Usually causes a medium spike

5

Avg. Food Score on Ultrahuman App

62%

Ultrahuman Users got an UNSTABLE response

How to consume Watermelon Juice without glucose spikes

Pair with Protein or Healthy Fats

Consume watermelon juice alongside foods rich in protein or healthy fats, such as a handful of almonds or a serving of Greek yogurt.
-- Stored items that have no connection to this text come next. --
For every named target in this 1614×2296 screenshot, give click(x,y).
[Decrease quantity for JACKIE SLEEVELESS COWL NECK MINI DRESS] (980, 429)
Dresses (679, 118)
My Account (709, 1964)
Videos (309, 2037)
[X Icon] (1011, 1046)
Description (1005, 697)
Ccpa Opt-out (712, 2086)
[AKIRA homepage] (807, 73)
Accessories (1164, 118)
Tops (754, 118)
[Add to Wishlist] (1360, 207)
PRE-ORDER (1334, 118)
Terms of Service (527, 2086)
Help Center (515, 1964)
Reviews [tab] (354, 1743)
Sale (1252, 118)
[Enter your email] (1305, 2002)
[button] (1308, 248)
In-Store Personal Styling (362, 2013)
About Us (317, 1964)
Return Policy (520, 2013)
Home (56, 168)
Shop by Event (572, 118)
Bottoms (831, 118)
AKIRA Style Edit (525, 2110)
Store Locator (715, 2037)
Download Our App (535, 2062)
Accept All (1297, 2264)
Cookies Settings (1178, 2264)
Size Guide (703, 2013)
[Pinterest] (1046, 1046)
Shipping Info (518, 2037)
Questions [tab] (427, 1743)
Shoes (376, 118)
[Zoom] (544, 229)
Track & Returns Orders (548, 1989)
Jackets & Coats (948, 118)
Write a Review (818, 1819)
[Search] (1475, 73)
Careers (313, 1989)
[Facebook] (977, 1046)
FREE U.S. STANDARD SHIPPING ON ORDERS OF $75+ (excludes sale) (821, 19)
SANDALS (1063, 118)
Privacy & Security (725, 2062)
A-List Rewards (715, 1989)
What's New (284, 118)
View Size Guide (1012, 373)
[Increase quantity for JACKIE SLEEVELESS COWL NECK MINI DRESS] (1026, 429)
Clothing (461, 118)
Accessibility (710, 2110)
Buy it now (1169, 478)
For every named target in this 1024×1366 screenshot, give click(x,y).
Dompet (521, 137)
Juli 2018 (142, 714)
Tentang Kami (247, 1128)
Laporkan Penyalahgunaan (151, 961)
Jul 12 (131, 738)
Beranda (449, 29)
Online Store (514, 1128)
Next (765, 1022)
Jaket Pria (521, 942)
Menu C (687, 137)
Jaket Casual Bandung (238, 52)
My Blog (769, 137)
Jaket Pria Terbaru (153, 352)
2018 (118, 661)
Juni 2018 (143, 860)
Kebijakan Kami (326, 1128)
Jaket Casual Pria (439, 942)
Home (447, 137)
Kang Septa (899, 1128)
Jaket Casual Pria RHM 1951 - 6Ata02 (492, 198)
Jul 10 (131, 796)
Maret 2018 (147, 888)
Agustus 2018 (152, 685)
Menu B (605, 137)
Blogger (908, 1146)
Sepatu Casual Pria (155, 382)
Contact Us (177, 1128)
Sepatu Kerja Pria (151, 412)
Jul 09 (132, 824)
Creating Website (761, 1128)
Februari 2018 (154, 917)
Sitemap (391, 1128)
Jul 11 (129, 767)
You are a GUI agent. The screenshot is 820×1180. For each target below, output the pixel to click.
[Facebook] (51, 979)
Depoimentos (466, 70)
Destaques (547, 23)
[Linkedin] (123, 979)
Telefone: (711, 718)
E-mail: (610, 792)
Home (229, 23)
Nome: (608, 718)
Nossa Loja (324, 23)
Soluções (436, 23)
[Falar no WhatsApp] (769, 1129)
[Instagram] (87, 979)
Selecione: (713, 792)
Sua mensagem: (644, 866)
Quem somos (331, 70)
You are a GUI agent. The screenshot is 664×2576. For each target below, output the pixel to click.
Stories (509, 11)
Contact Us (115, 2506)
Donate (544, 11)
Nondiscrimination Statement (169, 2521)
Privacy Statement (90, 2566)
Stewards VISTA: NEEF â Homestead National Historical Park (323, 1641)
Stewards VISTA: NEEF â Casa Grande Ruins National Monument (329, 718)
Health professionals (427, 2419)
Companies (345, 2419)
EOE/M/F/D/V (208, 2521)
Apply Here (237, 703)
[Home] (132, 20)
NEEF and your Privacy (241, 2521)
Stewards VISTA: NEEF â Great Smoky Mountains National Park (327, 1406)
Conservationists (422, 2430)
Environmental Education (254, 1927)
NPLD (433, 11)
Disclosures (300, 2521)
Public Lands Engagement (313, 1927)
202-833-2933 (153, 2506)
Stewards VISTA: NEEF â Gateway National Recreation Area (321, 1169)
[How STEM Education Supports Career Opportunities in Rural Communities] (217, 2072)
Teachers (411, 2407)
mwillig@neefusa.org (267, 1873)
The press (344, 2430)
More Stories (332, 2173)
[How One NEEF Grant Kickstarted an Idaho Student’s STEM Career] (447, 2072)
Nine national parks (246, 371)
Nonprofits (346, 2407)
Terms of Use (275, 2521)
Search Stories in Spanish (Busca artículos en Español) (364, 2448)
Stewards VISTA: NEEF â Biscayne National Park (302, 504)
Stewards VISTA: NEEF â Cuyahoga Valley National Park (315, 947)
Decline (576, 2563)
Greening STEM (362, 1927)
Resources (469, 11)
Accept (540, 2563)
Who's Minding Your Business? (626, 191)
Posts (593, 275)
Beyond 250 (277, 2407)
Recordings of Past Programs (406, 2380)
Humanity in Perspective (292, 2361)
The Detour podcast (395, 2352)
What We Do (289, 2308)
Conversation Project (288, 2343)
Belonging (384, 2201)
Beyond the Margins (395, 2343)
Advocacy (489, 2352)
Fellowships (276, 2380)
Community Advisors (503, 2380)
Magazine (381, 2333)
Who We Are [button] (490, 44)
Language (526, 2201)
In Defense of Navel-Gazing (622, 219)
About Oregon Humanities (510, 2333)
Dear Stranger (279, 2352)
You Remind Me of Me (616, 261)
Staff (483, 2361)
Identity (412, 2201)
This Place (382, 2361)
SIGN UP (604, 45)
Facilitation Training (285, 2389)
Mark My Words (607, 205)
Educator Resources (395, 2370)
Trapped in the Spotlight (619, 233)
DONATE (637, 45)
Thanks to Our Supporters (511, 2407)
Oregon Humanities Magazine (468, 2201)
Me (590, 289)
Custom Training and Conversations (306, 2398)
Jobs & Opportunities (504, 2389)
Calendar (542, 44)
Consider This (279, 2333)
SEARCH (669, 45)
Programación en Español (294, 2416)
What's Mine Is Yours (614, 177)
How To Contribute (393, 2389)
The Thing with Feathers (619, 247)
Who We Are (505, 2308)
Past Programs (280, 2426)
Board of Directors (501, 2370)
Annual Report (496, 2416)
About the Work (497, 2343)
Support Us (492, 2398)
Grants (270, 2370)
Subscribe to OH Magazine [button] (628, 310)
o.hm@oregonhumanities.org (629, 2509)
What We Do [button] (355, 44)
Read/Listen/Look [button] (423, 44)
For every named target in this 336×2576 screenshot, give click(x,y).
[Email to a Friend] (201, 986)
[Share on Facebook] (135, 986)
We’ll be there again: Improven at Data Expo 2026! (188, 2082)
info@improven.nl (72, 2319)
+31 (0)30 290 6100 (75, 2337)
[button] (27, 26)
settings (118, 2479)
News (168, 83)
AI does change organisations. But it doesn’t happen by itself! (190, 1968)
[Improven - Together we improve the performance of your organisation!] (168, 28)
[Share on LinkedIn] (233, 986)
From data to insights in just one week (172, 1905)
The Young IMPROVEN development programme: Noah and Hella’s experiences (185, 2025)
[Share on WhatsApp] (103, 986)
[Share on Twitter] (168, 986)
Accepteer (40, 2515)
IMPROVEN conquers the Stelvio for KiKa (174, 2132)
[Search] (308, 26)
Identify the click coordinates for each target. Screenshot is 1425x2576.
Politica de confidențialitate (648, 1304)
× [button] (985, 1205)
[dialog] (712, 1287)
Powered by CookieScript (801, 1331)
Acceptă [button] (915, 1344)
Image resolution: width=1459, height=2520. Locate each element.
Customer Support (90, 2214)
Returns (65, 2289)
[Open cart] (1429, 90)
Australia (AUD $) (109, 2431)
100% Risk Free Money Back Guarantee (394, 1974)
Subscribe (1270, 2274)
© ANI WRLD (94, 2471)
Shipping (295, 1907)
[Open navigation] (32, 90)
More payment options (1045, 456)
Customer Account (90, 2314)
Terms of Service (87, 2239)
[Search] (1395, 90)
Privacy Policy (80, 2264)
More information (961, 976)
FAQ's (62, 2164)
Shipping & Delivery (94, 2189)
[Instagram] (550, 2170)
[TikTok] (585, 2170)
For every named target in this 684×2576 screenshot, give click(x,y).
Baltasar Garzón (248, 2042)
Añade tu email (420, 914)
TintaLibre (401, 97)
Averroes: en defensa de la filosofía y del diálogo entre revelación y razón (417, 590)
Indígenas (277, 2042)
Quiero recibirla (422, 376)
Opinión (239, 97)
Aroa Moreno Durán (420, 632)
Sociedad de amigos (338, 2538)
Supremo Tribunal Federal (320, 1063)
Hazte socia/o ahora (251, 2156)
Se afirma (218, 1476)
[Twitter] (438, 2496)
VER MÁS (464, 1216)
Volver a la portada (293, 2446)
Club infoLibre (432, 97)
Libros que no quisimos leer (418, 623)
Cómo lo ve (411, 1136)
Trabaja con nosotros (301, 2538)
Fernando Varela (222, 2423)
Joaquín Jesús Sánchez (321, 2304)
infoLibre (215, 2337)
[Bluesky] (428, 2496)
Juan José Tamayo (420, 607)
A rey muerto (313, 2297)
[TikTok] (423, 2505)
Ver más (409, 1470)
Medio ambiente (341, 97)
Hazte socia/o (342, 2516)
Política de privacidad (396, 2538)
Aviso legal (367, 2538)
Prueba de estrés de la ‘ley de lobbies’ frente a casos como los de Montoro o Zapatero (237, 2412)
This can help slow down the absorption of sugar into the bloodstream.

Add Fiber

Incorporate fiber-rich foods like chia seeds, flaxseeds, or oats into your meal to help moderate blood sugar levels.

Limit Portion Size

Reduce the amount of watermelon juice you consume in one sitting to minimize the impact on your blood sugar.

Drink with Meals

Have your watermelon juice with a balanced meal that includes protein, fiber, and healthy fats to reduce the overall spike.

Dilute the Juice

Mix the watermelon juice with water to decrease the concentration of sugar per serving.

Include Leafy Greens

Pair your juice with a small salad containing leafy greens such as spinach or kale, which can help balance your meal.

Opt for Whole Fruits

Whenever possible, choose whole fruits with similar flavors, such as strawberries or oranges, that provide more fiber and are less likely to cause a significant spike.

Stay Active

Engage in light physical activity after consuming watermelon juice, like a short walk, to help your body process sugar more efficiently.

Monitor Intake Timing

Try consuming the juice earlier in the day when your body is more insulin-sensitive, rather than late at night.

Stay Hydrated

Drink plenty of water throughout the day to help your body manage blood sugar levels more effectively.